### The task:
Compute how many lines in the data below hold the word "computer", then report that number with nothing else.

Items from a dataset
--*--

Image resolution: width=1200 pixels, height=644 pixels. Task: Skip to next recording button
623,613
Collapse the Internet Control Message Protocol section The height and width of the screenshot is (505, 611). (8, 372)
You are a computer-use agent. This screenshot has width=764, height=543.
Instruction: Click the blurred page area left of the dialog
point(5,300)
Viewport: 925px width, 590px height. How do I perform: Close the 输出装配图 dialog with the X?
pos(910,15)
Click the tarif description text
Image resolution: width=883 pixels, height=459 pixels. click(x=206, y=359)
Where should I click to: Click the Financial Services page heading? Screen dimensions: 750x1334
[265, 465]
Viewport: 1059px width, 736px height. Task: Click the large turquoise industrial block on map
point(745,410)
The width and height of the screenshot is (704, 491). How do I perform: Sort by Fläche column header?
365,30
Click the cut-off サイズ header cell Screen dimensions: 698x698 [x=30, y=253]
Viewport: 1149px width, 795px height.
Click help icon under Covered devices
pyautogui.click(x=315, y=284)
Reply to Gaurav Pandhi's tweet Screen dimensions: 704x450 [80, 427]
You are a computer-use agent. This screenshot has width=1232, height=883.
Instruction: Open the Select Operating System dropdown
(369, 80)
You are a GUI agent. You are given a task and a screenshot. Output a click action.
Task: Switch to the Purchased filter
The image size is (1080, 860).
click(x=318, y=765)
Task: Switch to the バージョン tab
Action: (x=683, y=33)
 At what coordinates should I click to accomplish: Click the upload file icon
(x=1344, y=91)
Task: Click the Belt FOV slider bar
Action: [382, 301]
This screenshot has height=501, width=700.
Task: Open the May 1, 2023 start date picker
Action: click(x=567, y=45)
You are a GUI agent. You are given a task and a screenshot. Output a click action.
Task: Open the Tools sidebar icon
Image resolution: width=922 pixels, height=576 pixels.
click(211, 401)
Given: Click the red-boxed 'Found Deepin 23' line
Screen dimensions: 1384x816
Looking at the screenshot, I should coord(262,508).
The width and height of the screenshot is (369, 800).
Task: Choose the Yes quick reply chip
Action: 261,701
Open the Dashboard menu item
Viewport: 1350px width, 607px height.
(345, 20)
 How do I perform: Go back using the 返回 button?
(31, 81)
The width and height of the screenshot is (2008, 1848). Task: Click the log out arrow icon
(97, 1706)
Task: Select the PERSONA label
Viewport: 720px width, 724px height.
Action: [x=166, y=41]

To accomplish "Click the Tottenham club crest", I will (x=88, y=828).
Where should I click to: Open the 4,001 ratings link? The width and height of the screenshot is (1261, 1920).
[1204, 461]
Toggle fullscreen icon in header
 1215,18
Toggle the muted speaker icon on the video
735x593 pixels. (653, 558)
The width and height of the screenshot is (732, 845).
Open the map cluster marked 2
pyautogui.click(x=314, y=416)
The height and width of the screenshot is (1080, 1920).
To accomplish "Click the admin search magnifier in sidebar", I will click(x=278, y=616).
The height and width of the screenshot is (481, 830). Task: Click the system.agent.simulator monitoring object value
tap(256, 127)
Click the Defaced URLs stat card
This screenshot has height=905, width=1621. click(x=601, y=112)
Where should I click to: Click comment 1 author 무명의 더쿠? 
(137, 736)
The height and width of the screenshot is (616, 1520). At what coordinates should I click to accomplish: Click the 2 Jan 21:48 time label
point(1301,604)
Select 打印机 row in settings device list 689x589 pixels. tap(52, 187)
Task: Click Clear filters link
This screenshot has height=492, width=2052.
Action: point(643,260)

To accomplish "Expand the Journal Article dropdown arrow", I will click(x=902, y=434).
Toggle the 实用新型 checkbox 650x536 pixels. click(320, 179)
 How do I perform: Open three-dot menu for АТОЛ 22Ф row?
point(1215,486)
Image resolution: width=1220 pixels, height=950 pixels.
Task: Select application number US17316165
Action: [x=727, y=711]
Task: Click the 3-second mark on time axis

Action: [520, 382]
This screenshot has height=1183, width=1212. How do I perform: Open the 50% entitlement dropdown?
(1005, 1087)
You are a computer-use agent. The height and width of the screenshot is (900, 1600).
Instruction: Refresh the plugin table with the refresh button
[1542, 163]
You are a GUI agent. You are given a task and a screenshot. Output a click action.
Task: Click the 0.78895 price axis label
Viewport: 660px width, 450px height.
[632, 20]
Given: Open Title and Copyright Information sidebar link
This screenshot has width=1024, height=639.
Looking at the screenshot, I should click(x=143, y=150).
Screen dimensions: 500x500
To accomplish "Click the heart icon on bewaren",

--*--

### Result for this task:
3